Public Policy

Evaluating construction productivity for the UK government

For many years, productivity in the construction sector has been markedly worse than in other UK industries. This productivity gap represents a real problem for the economy, with construction responsible for 7% of output and 9% of jobs in the UK.

To help solve this problem, the government launched the Transforming Construction Challenge (TCC) in 2018, one of more than twenty Industrial Strategy Challenge Funds seeking to promote innovation and growth across critical emerging and enabling sectors.

Backed by £170 million in public investment, over four years, the aim of the TCC is to close the productivity gap and pave the way for safer, healthier, more affordable and more sustainable places to live.

Evaluating the TCC

From the beginning, Frontier was commissioned by the UK government to evaluate the TCC, in partnership with BMG Research.

Our evaluation included four phases:

  • An evaluation framework and baseline report (2019), which set the approach for our work.
  • A process evaluation (2019), which reported on what was working well and what wasn’t in the delivery of the Challenge.
  • An interim update (2020), which refreshed the evaluation framework in light of the Covid-19 pandemic.
  • An impact evaluation (2022), which presented our overall findings on the impact of the TCC.

Adding expert insight

In creating our evaluation framework, we identified a number of ‘TCC concepts’ – construction technologies and methods that would need to be demonstrated and disseminated in order for the programme to meet its aims.

These included integrated energy capture and storage systems, off-site manufacturing and improving the whole-life value of buildings.

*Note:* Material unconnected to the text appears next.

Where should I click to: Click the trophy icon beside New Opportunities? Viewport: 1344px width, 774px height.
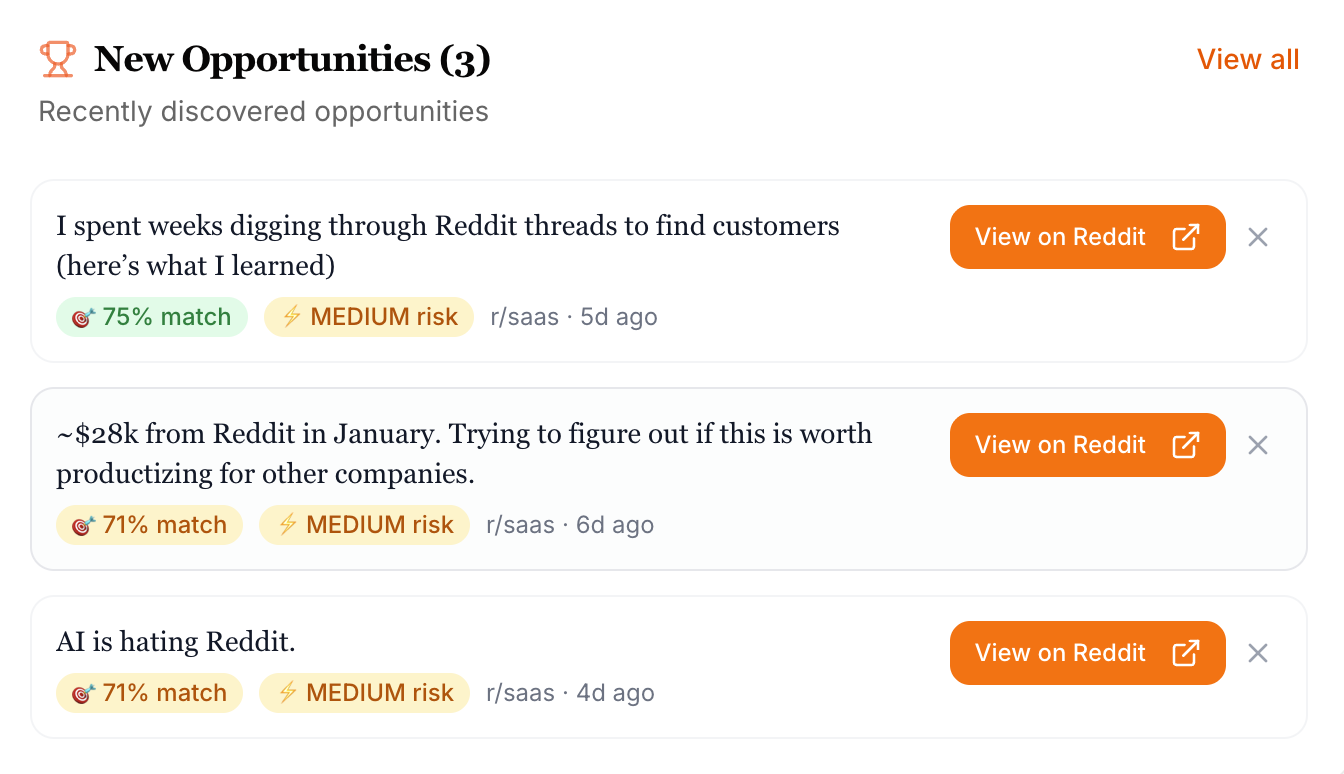pos(57,59)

We then created a logic model, which related the TCC’s activities to the economic and social outcomes the programme wanted to achieve. In doing this, we outlined seven themes for assessment, each with a set of success indicators attached.

We also developed a methodology for assessing the counterfactual – what would have happened in the absence of the TCC? We implemented a theory-based evaluation, seeking to test and validate the underlying logic model drawing on a mix of quantitative and qualitative evidence.

Frontier’s impact

Our final impact evaluation was published in early 2022, the first final report of any of the Challenge Funds to be published. It allowed the government to assess the impact of the TCC and to consider next steps for a vital industry.

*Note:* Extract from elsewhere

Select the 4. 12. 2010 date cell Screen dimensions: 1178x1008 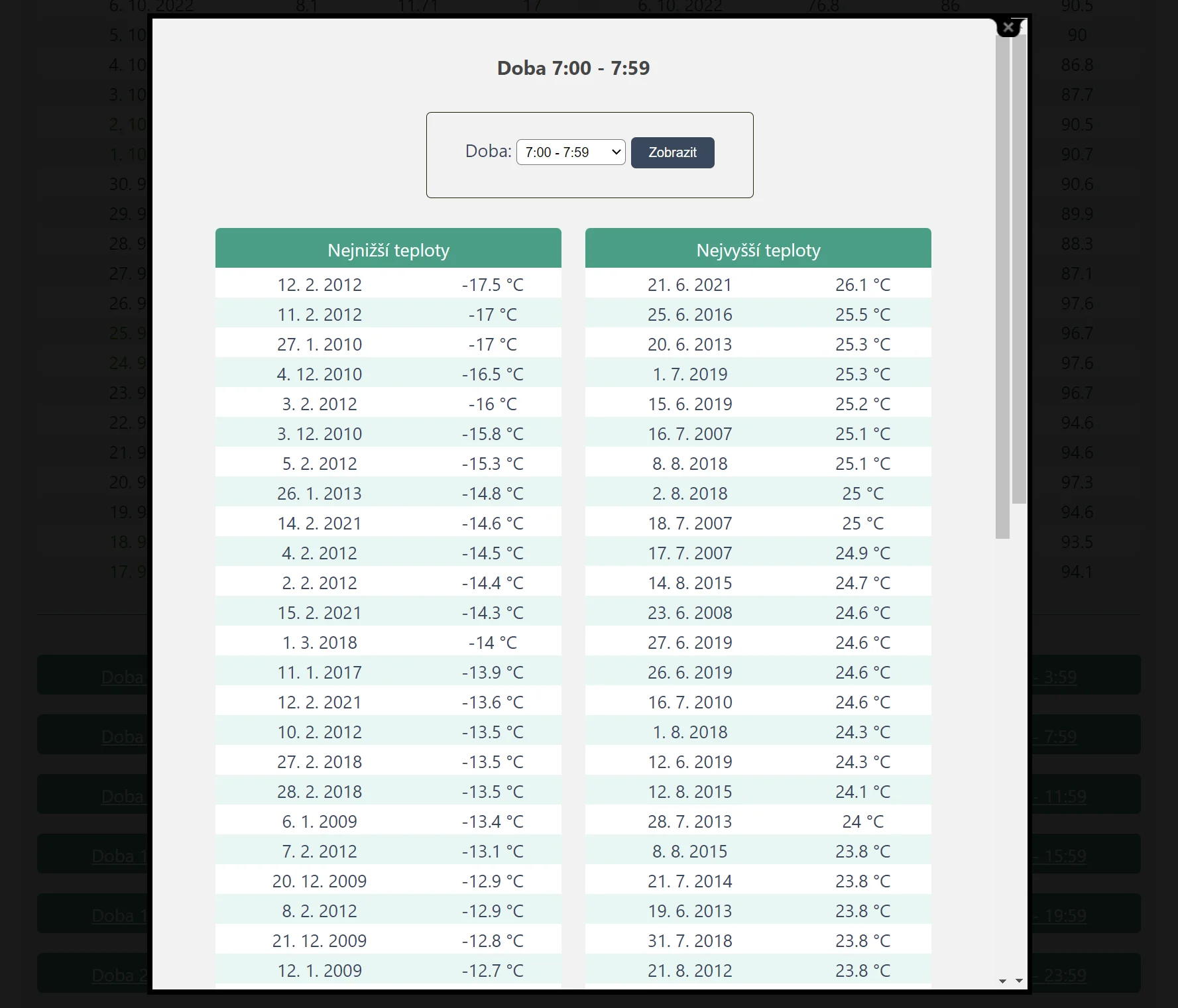pos(320,374)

And there was good news. While still quite early days given the overall aims of the Challenge, Frontier’s evaluation provided strong evidence that the TCC is acting as a precursor to transforming UK construction.

We found that the TCC exceeded its internal targets on the projects it influenced. These projects achieved productivity improvements and saw reductions to whole-life costs, delivery times and carbon emissions.

In surveying the organisations involved, we also found optimism that the use of TCC concepts will have positive impacts for firms and the sector as a whole.

The challenge in the future will be to increase awareness and adoption of TCC concepts across the whole sector – and channel funding accordingly.